EXERCISE DIRECTIONS: Without pictures, repeat exactly the lines from the one containing "Task: Click the 新規追加 button" through the end of the entries.

─── EXTRACTED INFORMATION ───

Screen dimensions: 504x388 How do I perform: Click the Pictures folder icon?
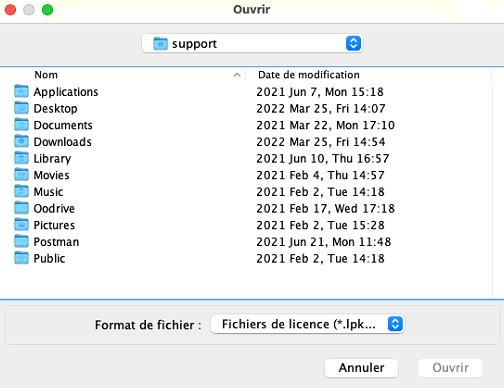(x=21, y=225)
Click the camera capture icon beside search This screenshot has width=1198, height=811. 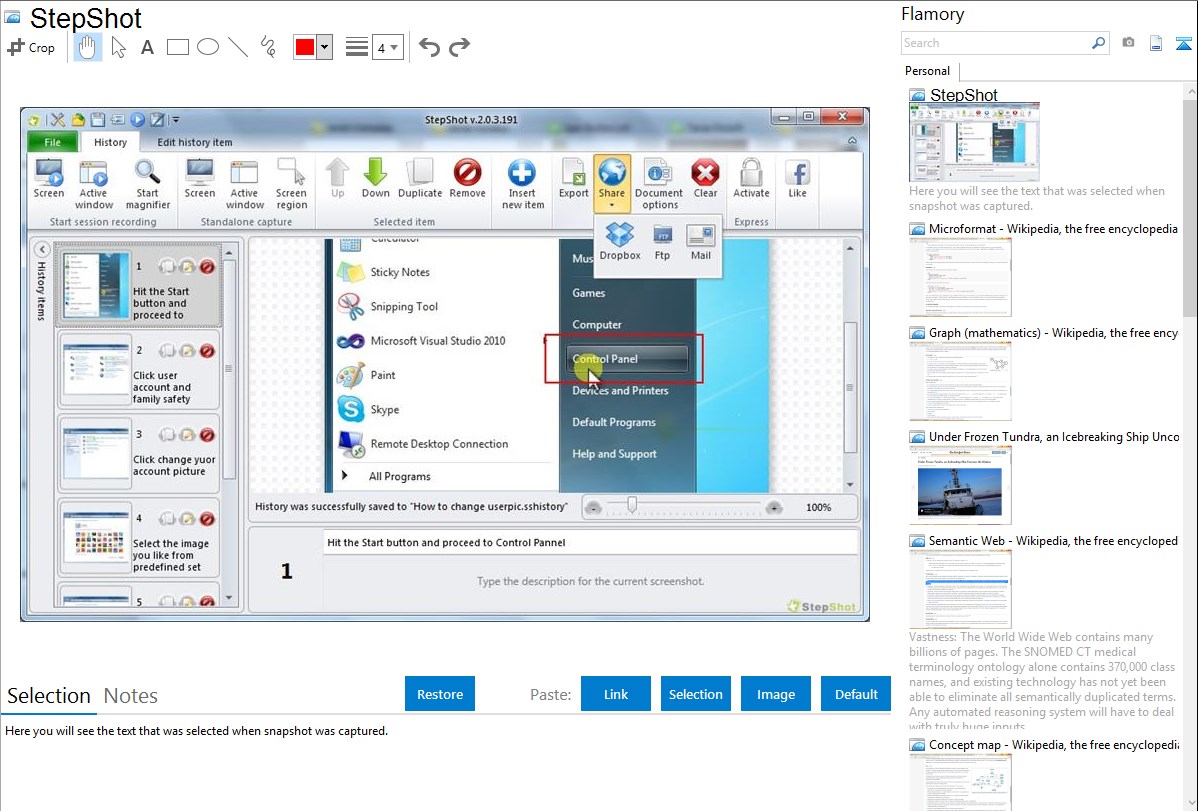pos(1128,43)
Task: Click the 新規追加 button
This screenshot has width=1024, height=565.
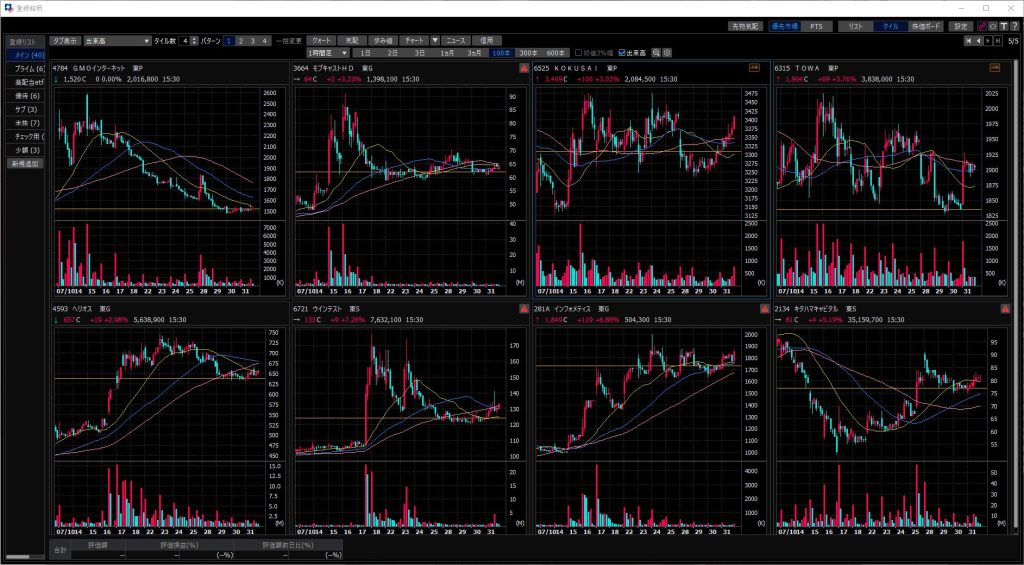Action: [27, 163]
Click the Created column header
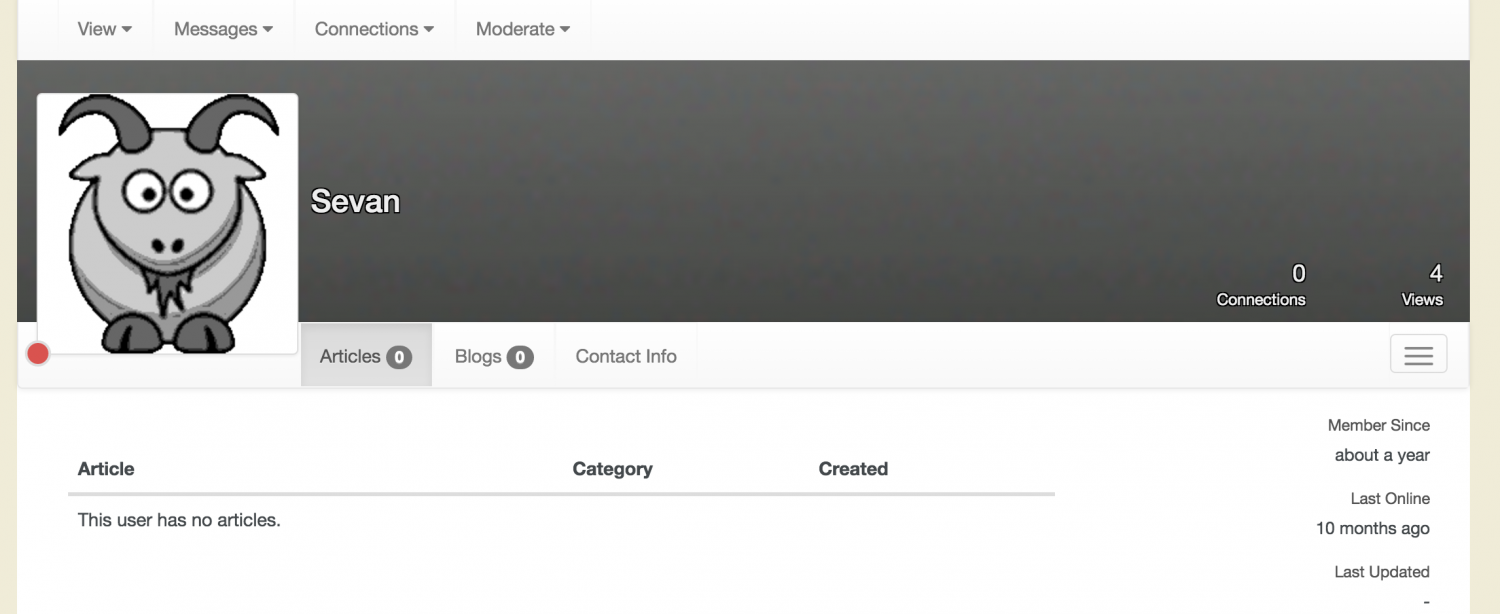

───

TASK RESULT:
Task: Click the 新規追加 button
This screenshot has width=1024, height=565.
Action: [27, 163]
Click the Created column header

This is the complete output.